Anypoint Platform offers several options for the deployment and management of MuleSoft runtimes (“Mules”). Amongst the most popular are the fully-managed cloud integration platform-as-a-service (iPaaS) CloudHub and the customer-hosted Anypoint Runtime Fabric options. While both options provide industry-leading capabilities and high levels of operational flexibility, underlying differences in how they operate need to be considered in order to accurately size and scale Mules running in these modes.
In this post we will examine the underlying architectural differences between the two models and how this fundamentally affects the non-functional characteristics of deployed Mule applications. We consider how these differences impact performance testing approaches as well as considerations for ensuring that applications perform in a consistent manner.
The terms ‘vCPU’ and ‘vCore’ and how they are applied in the context of Anypoint as they are often used interchangeably when they actually have distinct definitions. A ‘CPU’ or ‘vCPU’ is a technical unit of computing that (normally) equates to a processor socket or core. In comparison, a ‘core’ (or ‘vCore’) is a commercial unit that is how MuleSoft Runtimes are primarily licensed. Whilst there are links between these terms it is important to retain this distinction between the two and no equivalence between these terms should be implied. We’ll use these terms consistently in this post.

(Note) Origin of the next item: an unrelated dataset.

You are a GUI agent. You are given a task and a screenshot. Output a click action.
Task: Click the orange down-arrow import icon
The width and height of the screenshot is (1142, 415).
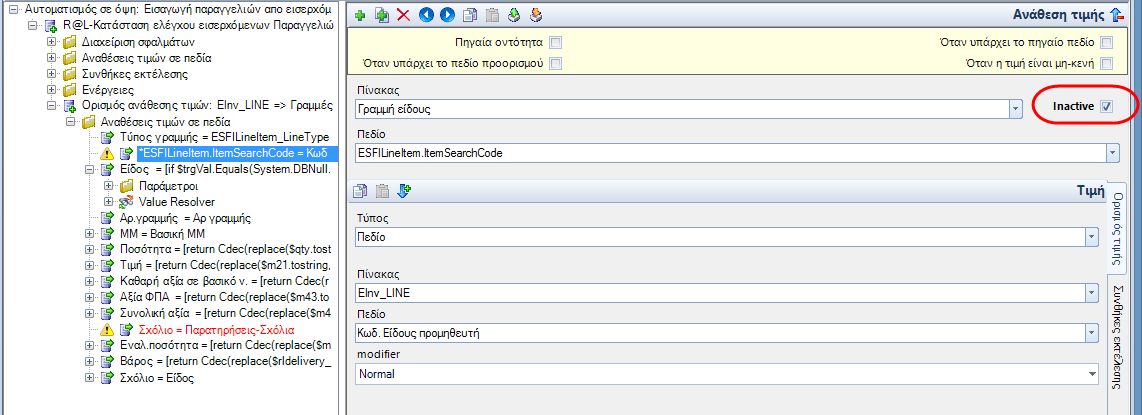pyautogui.click(x=536, y=15)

Comparing CloudHub with Anypoint Runtime Fabric architecture
Both CloudHub and Anypoint Runtime Fabric offer isolation between applications running on the same host, however differ substantially in how this is achieved. For CloudHub, this is achieved by virtualization, through use of AWS EC2 instances. For Runtime Fabric, however, this is achieved by using containerization. This is important because at the highest level in CloudHub this effectively gives deployments access to a near-infinite amount of compute (subject to their commercial agreement), whereas in Runtime Fabric a deployment is configured with an allocation from a fixed — albeit extensible — pool of compute.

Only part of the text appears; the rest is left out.